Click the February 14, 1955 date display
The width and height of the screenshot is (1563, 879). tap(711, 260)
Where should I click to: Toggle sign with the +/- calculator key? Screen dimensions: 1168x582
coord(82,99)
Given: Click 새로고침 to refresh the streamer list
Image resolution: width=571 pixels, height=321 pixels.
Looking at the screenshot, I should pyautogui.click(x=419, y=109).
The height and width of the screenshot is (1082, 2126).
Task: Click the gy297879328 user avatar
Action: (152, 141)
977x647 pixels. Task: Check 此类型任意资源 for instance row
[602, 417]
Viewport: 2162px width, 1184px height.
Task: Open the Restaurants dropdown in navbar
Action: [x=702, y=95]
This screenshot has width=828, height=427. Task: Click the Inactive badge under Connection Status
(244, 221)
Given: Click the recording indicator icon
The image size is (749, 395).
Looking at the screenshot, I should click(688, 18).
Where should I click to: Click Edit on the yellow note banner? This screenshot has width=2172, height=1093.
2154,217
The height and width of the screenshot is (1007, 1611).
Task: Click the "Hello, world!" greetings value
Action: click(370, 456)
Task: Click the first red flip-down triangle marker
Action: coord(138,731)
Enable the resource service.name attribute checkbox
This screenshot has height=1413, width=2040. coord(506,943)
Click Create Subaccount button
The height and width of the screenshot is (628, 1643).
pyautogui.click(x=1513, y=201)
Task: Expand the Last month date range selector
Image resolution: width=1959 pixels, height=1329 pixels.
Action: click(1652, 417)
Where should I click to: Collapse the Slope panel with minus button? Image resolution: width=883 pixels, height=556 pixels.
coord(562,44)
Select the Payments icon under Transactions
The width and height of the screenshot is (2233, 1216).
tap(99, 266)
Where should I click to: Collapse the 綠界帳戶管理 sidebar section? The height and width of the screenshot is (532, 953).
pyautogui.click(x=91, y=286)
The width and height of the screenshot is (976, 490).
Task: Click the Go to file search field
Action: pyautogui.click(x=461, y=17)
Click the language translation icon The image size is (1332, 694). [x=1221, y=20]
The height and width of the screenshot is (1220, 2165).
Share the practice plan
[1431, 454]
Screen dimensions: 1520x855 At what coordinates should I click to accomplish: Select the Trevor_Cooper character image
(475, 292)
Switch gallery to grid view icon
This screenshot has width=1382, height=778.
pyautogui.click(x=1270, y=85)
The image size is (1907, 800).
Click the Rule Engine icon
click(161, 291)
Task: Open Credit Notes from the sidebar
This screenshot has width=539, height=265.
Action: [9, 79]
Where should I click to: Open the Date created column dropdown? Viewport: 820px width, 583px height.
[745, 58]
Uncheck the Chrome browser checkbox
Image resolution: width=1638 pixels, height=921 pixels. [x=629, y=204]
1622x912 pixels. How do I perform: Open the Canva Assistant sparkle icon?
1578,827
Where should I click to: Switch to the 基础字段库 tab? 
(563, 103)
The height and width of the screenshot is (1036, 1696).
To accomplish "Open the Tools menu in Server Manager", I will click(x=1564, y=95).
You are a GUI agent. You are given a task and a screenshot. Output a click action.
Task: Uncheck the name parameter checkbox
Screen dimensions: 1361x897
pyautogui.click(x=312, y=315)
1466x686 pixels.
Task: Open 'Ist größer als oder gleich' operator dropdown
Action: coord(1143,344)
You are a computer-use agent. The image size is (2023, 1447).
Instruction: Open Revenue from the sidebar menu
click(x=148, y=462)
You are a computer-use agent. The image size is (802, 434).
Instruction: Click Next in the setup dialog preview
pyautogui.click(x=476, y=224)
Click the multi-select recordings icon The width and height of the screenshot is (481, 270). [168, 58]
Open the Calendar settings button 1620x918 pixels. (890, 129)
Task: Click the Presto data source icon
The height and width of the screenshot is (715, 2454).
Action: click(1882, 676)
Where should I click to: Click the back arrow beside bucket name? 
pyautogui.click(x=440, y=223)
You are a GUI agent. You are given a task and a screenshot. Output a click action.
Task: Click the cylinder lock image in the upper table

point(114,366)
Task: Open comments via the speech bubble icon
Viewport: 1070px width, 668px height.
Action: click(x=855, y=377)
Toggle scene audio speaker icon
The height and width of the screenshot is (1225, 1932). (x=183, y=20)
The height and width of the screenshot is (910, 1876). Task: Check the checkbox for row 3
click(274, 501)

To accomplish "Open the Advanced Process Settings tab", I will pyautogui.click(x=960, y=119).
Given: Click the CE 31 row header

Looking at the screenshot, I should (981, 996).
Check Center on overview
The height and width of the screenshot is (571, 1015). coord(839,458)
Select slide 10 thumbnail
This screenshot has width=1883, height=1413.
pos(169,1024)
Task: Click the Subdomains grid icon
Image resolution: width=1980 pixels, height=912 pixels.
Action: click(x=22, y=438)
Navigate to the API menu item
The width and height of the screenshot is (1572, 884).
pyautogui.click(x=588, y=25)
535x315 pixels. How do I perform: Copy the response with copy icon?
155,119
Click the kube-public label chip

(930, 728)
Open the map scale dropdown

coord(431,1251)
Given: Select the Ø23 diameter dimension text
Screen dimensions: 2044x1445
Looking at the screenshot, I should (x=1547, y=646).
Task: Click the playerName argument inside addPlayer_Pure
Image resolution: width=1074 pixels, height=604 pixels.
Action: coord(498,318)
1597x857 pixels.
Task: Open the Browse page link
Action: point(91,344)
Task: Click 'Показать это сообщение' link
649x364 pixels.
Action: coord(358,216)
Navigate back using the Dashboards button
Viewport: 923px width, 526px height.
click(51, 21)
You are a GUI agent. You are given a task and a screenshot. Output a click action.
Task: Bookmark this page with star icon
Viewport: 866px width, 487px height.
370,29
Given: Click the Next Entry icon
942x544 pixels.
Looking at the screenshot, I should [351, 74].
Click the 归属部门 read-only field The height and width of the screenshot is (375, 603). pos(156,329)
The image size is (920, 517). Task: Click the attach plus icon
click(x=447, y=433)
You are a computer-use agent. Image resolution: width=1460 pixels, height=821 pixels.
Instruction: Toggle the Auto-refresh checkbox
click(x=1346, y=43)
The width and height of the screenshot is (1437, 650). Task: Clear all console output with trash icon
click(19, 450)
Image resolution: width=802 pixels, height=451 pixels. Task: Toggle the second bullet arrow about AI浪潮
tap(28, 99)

++++++++++++++++++++

• **Your goal**
Copy the entries word for word. Leave nothing out.

• **Result of the exercise**
Click the February 14, 1955 date display
The width and height of the screenshot is (1563, 879). tap(711, 260)
Where should I click to: Toggle sign with the +/- calculator key? Screen dimensions: 1168x582
coord(82,99)
Given: Click 새로고침 to refresh the streamer list
Image resolution: width=571 pixels, height=321 pixels.
Looking at the screenshot, I should pyautogui.click(x=419, y=109).
The height and width of the screenshot is (1082, 2126).
Task: Click the gy297879328 user avatar
Action: (152, 141)
977x647 pixels. Task: Check 此类型任意资源 for instance row
[602, 417]
Viewport: 2162px width, 1184px height.
Task: Open the Restaurants dropdown in navbar
Action: [x=702, y=95]
This screenshot has width=828, height=427. Task: Click the Inactive badge under Connection Status
(244, 221)
Given: Click the recording indicator icon
The image size is (749, 395).
Looking at the screenshot, I should click(688, 18).
Where should I click to: Click Edit on the yellow note banner? This screenshot has width=2172, height=1093.
2154,217
The height and width of the screenshot is (1007, 1611).
Task: Click the "Hello, world!" greetings value
Action: click(370, 456)
Task: Click the first red flip-down triangle marker
Action: coord(138,731)
Enable the resource service.name attribute checkbox
This screenshot has height=1413, width=2040. coord(506,943)
Click Create Subaccount button
The height and width of the screenshot is (628, 1643).
pyautogui.click(x=1513, y=201)
Task: Expand the Last month date range selector
Image resolution: width=1959 pixels, height=1329 pixels.
Action: click(1652, 417)
Where should I click to: Collapse the Slope panel with minus button? Image resolution: width=883 pixels, height=556 pixels.
coord(562,44)
Select the Payments icon under Transactions
The width and height of the screenshot is (2233, 1216).
tap(99, 266)
Where should I click to: Collapse the 綠界帳戶管理 sidebar section? The height and width of the screenshot is (532, 953).
pyautogui.click(x=91, y=286)
The width and height of the screenshot is (976, 490).
Task: Click the Go to file search field
Action: pyautogui.click(x=461, y=17)
Click the language translation icon The image size is (1332, 694). [x=1221, y=20]
The height and width of the screenshot is (1220, 2165).
Share the practice plan
[1431, 454]
Screen dimensions: 1520x855 At what coordinates should I click to accomplish: Select the Trevor_Cooper character image
(475, 292)
Switch gallery to grid view icon
This screenshot has width=1382, height=778.
pyautogui.click(x=1270, y=85)
The image size is (1907, 800).
Click the Rule Engine icon
click(161, 291)
Task: Open Credit Notes from the sidebar
This screenshot has width=539, height=265.
Action: [9, 79]
Where should I click to: Open the Date created column dropdown? Viewport: 820px width, 583px height.
[745, 58]
Uncheck the Chrome browser checkbox
Image resolution: width=1638 pixels, height=921 pixels. [x=629, y=204]
1622x912 pixels. How do I perform: Open the Canva Assistant sparkle icon?
1578,827
Where should I click to: Switch to the 基础字段库 tab? 
(563, 103)
The height and width of the screenshot is (1036, 1696).
To accomplish "Open the Tools menu in Server Manager", I will click(x=1564, y=95).
You are a GUI agent. You are given a task and a screenshot. Output a click action.
Task: Uncheck the name parameter checkbox
Screen dimensions: 1361x897
pyautogui.click(x=312, y=315)
1466x686 pixels.
Task: Open 'Ist größer als oder gleich' operator dropdown
Action: coord(1143,344)
You are a computer-use agent. The image size is (2023, 1447).
Instruction: Open Revenue from the sidebar menu
click(x=148, y=462)
You are a computer-use agent. The image size is (802, 434).
Instruction: Click Next in the setup dialog preview
pyautogui.click(x=476, y=224)
Click the multi-select recordings icon The width and height of the screenshot is (481, 270). [168, 58]
Open the Calendar settings button 1620x918 pixels. (890, 129)
Task: Click the Presto data source icon
The height and width of the screenshot is (715, 2454).
Action: click(1882, 676)
Where should I click to: Click the back arrow beside bucket name? 
pyautogui.click(x=440, y=223)
You are a GUI agent. You are given a task and a screenshot. Output a click action.
Task: Click the cylinder lock image in the upper table

point(114,366)
Task: Open comments via the speech bubble icon
Viewport: 1070px width, 668px height.
Action: click(x=855, y=377)
Toggle scene audio speaker icon
The height and width of the screenshot is (1225, 1932). (x=183, y=20)
The height and width of the screenshot is (910, 1876). Task: Check the checkbox for row 3
click(274, 501)

To accomplish "Open the Advanced Process Settings tab", I will pyautogui.click(x=960, y=119).
Given: Click the CE 31 row header

Looking at the screenshot, I should (981, 996).
Check Center on overview
The height and width of the screenshot is (571, 1015). coord(839,458)
Select slide 10 thumbnail
This screenshot has width=1883, height=1413.
pos(169,1024)
Task: Click the Subdomains grid icon
Image resolution: width=1980 pixels, height=912 pixels.
Action: click(x=22, y=438)
Navigate to the API menu item
The width and height of the screenshot is (1572, 884).
pyautogui.click(x=588, y=25)
535x315 pixels. How do I perform: Copy the response with copy icon?
155,119
Click the kube-public label chip

(930, 728)
Open the map scale dropdown

coord(431,1251)
Given: Select the Ø23 diameter dimension text
Screen dimensions: 2044x1445
Looking at the screenshot, I should (x=1547, y=646).
Task: Click the playerName argument inside addPlayer_Pure
Image resolution: width=1074 pixels, height=604 pixels.
Action: coord(498,318)
1597x857 pixels.
Task: Open the Browse page link
Action: point(91,344)
Task: Click 'Показать это сообщение' link
649x364 pixels.
Action: coord(358,216)
Navigate back using the Dashboards button
Viewport: 923px width, 526px height.
click(51, 21)
You are a GUI agent. You are given a task and a screenshot. Output a click action.
Task: Bookmark this page with star icon
Viewport: 866px width, 487px height.
370,29
Given: Click the Next Entry icon
942x544 pixels.
Looking at the screenshot, I should [351, 74].
Click the 归属部门 read-only field The height and width of the screenshot is (375, 603). pos(156,329)
The image size is (920, 517). Task: Click the attach plus icon
click(x=447, y=433)
You are a computer-use agent. Image resolution: width=1460 pixels, height=821 pixels.
Instruction: Toggle the Auto-refresh checkbox
click(x=1346, y=43)
The width and height of the screenshot is (1437, 650). Task: Clear all console output with trash icon
click(19, 450)
Image resolution: width=802 pixels, height=451 pixels. Task: Toggle the second bullet arrow about AI浪潮
tap(28, 99)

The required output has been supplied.